ABOUT THIS EXERCISE -
Starting at the line that contains "Image resolution: width=748" and ending at the line that contains "This screenshot has height=819, width=1456.", the lines below are to be given again exactly, with nothing added.

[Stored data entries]
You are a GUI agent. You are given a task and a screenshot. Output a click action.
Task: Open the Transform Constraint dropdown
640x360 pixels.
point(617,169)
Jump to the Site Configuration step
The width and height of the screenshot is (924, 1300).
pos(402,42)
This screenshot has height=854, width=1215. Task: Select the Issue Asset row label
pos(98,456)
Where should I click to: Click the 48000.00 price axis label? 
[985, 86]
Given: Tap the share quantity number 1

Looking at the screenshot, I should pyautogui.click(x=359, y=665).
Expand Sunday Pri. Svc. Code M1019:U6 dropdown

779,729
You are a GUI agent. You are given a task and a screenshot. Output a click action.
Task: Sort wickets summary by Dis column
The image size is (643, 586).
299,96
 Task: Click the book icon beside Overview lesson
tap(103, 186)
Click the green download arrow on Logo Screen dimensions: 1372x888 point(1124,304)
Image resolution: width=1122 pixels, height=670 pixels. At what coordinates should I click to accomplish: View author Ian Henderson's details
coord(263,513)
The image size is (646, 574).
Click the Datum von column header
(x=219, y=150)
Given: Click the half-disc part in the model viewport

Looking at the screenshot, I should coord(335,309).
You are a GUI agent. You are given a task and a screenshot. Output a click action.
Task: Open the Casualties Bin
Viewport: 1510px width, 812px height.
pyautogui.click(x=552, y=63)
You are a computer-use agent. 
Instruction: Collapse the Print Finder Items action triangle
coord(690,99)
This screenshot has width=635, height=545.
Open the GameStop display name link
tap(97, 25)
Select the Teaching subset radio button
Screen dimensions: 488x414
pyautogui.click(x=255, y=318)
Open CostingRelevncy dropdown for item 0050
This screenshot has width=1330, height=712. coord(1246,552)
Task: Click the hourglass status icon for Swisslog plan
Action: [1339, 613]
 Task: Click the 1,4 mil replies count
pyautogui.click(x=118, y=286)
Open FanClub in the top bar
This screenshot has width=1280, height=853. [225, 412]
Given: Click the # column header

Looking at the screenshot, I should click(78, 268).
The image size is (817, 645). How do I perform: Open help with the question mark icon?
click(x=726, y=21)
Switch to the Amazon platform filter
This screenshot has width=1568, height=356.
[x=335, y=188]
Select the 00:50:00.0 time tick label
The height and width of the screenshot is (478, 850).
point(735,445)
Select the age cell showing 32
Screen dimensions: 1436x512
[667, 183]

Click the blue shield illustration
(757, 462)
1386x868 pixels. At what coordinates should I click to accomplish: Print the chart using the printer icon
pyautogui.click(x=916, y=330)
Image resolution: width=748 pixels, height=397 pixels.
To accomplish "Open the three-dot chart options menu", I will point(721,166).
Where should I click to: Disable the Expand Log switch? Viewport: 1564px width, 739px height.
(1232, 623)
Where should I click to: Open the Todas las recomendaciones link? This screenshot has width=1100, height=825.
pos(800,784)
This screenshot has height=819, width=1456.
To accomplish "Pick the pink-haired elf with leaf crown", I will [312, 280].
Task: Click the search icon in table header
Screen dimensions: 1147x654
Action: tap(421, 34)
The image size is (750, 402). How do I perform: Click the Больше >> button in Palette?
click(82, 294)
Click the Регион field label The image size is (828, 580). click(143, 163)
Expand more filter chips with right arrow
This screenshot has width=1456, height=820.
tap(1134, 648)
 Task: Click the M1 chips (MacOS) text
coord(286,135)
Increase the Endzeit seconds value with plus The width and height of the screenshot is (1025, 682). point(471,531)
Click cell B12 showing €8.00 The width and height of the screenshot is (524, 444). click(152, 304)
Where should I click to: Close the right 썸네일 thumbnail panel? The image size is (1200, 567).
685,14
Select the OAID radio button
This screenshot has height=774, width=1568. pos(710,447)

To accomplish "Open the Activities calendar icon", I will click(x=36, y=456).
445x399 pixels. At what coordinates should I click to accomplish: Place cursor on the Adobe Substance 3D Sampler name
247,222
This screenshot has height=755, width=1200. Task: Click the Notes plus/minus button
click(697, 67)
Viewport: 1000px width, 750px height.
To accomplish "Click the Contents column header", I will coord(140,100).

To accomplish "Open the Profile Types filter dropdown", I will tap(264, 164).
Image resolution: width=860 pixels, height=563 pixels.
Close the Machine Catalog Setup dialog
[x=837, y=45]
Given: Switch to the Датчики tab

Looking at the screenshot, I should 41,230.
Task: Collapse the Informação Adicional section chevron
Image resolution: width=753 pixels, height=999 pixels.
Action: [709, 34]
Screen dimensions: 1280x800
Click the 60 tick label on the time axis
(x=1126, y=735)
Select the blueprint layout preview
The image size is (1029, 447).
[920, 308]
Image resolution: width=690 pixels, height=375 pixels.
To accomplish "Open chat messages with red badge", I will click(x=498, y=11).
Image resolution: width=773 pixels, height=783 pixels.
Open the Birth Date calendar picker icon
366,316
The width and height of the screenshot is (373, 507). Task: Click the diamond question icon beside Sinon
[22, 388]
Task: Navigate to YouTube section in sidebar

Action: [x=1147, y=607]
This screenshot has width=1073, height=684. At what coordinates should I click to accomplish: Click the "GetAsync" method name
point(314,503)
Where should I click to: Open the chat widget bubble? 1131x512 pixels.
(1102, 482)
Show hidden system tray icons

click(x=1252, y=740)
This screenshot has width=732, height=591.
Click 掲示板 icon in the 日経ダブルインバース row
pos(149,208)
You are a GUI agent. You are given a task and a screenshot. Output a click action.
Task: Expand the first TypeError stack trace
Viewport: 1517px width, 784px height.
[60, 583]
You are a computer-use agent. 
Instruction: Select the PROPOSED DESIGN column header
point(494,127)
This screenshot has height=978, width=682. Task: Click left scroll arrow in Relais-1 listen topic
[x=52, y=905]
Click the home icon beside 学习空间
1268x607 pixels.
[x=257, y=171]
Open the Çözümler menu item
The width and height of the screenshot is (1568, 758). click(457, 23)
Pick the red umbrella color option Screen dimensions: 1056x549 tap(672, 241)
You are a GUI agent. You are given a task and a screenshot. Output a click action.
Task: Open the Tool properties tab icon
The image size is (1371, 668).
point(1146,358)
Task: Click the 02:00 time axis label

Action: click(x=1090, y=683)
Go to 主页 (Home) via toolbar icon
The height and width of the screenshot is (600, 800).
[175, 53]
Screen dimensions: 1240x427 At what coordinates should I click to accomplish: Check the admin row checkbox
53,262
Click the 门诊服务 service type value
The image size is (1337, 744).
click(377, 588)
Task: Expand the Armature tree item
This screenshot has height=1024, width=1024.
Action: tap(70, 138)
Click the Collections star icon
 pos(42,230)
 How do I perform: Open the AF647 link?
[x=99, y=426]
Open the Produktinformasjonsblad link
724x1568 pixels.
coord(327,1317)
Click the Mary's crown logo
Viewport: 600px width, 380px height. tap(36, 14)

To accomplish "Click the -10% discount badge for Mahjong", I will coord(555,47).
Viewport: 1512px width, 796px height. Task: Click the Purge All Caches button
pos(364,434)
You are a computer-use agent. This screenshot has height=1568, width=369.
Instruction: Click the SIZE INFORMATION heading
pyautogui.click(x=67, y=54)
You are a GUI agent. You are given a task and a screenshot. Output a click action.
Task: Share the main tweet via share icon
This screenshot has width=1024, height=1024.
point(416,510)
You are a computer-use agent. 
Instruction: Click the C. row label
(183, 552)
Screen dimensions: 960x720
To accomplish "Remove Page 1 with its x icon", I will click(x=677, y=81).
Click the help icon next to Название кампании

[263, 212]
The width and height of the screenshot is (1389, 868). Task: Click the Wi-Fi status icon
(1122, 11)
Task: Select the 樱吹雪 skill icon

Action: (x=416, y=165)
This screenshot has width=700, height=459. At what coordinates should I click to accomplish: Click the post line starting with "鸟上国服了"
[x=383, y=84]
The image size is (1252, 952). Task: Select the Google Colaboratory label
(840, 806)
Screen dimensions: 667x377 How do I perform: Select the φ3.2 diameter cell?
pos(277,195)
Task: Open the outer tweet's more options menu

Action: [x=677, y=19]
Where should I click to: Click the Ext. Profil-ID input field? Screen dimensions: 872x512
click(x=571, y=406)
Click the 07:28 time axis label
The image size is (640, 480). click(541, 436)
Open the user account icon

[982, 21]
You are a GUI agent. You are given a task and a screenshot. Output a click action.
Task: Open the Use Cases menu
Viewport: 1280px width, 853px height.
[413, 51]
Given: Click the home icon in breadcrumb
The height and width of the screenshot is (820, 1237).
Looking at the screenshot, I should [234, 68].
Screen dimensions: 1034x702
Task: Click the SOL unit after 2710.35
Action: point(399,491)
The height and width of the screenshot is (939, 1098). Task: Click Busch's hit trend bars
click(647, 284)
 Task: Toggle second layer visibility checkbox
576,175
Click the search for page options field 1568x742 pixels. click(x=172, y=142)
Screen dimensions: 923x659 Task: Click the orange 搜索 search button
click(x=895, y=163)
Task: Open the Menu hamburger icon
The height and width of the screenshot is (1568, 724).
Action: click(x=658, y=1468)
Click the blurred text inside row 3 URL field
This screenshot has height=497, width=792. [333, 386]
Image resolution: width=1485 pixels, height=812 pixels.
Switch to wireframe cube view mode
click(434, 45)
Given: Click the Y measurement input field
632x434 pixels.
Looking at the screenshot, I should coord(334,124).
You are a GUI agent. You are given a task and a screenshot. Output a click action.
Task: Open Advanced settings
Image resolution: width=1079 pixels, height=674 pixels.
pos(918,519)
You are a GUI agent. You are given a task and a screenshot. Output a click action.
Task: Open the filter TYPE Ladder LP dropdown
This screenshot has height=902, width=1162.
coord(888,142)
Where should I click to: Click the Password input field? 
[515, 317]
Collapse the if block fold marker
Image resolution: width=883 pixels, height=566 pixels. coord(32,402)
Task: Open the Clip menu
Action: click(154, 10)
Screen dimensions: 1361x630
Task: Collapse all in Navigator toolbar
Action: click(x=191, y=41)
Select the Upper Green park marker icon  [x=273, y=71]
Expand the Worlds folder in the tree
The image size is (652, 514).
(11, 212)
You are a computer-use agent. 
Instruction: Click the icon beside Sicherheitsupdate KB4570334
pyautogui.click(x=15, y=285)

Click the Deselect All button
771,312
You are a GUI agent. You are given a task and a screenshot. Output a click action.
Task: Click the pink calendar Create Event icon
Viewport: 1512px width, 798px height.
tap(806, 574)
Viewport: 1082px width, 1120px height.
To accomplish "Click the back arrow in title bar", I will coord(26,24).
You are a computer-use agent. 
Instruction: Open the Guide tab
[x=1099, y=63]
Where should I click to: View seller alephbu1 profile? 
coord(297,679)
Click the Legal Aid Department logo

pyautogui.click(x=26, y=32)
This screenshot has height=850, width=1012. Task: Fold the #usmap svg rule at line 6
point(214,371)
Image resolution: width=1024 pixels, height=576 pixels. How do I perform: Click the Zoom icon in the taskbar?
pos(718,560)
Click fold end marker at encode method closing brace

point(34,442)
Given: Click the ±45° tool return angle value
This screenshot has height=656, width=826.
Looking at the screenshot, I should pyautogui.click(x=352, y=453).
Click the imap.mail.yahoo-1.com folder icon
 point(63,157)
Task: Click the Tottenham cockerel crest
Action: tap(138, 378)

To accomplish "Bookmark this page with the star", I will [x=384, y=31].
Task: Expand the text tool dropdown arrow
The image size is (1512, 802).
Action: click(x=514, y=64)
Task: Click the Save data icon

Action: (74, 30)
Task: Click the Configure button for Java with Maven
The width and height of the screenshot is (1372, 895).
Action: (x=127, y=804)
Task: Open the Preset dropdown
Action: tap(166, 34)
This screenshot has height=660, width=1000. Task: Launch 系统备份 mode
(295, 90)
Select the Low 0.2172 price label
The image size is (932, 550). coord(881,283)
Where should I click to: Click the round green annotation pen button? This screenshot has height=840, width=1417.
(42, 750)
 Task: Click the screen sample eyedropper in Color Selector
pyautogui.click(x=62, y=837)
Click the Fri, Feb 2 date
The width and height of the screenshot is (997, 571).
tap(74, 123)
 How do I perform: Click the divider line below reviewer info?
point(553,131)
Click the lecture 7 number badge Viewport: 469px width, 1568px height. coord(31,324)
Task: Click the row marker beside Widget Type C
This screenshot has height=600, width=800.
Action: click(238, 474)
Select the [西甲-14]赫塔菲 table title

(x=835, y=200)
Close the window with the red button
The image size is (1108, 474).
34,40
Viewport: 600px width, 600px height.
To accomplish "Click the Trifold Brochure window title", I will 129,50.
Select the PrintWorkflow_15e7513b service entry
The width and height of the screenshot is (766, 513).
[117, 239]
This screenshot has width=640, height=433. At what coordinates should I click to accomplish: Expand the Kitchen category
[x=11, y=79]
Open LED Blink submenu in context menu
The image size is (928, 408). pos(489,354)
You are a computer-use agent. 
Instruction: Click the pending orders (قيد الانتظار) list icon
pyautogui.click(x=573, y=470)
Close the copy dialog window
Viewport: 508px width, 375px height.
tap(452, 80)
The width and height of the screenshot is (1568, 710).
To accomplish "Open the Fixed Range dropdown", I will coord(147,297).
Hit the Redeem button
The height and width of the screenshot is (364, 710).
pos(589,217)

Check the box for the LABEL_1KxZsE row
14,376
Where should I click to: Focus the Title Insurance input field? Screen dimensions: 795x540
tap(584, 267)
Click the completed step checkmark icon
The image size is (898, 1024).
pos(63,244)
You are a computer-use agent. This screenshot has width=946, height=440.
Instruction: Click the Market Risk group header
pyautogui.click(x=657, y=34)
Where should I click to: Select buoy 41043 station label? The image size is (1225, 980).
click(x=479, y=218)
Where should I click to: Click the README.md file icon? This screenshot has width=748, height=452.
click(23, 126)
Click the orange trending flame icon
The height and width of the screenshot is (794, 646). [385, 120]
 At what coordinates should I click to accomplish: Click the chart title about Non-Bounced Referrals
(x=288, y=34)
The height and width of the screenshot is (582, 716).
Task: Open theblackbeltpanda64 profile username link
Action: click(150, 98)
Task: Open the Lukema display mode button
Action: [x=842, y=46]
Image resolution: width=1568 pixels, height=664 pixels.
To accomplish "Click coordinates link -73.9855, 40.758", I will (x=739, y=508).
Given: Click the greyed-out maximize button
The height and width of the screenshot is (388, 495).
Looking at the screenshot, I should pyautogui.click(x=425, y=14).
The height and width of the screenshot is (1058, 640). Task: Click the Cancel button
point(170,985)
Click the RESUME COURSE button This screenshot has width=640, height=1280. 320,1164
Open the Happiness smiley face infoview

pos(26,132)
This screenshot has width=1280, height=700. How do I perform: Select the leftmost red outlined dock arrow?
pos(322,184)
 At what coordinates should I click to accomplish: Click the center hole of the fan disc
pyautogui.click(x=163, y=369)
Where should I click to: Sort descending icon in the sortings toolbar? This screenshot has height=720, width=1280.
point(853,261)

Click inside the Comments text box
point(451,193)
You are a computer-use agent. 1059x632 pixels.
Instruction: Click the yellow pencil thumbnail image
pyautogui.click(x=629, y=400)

REPLY TO THE TASK -
Image resolution: width=748 pixels, height=397 pixels.
To accomplish "Open the three-dot chart options menu", I will point(721,166).
Where should I click to: Disable the Expand Log switch? Viewport: 1564px width, 739px height.
(1232, 623)
Where should I click to: Open the Todas las recomendaciones link? This screenshot has width=1100, height=825.
pos(800,784)
This screenshot has height=819, width=1456.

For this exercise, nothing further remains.